──────── KUTIPAN TEKS ────────
Seminar Nasional FH UMM: Bahas Advokat dan Contempt of Court dalam RUU KUHP
Author : Humas | Rabu, 27 November 2019 10:57 WIB
|
Mudzakkir memaparkan materi dalam Seminar Nasional Advokat dan Contempt of Court dalam RUU KUHP (Foto: Mirza/Humas) |
Permasalahan hukum yang terkait dengan penghinaan yang ditujukan kepada lembaga peradilan selalu menjadi perhatian masyarakat hukum Indonesia. Walaupun pada umumnya sepakat bahwa setiap orang, lembaga dan profesi selalu menuntut adanya perlindungan hukum terhadap kehormatan dan nama baiknya. Demikian disampaikan Dr. Mudzakkir, S.H., M.H, dosen Fakultas Hukum (FH) Universitas Islam Indonesia.
“Namun demikian dalam praktek penegakan hukumnya acapkali menimbulkan masalah hukum mengenai interpretasi hukum terkait dengan apakah perbuatan tersebut termasuk sebagai perbuatan penghinaan terhadap pengadilan,” sambung Mudzakkir dalam Seminar Nasional: “Advokat dan Contempt of Court dalam RUU KUHP” (26/11) yang diselenggarakan FH UMM dan Perhimpunan Advokat Indonesia Cabang Malang.
──────── DATA YANG DITAMPILKAN ────────
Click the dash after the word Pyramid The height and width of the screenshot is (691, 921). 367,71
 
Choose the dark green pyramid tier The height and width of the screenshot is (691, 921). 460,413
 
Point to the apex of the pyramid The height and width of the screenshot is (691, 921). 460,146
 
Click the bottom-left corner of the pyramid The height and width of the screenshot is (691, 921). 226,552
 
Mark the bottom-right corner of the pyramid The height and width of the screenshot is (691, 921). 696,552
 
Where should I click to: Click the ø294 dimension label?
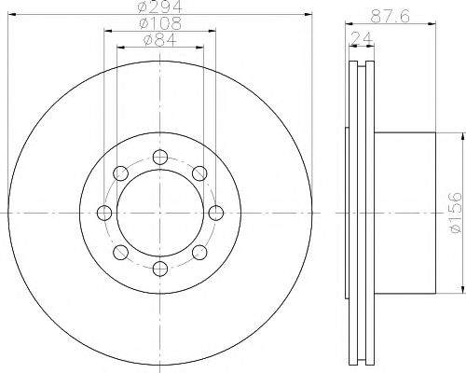pyautogui.click(x=159, y=7)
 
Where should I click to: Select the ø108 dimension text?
pyautogui.click(x=160, y=23)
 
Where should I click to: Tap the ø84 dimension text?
pyautogui.click(x=160, y=39)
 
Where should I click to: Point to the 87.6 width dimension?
pyautogui.click(x=391, y=16)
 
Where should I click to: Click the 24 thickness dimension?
pyautogui.click(x=362, y=38)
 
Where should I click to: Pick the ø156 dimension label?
pyautogui.click(x=456, y=213)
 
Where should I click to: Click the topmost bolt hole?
pyautogui.click(x=160, y=157)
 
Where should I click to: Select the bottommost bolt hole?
pyautogui.click(x=160, y=269)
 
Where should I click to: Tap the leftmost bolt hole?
pyautogui.click(x=104, y=213)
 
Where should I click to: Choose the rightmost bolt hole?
pyautogui.click(x=216, y=213)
────────
**PETUNJUK DAN KETENTUAN**
Tolong terjemahkan kalimat berikut dari berita seminar ke dalam bahasa Inggris: "Permasalahan hukum yang terkait dengan penghinaan yang ditujukan kepada lembaga peradilan selalu menjadi perhatian masyarakat hukum Indonesia."

**JAWABAN LATIHAN**
Legal problems related to insults directed at judicial institutions have always been a concern of the Indonesian legal community.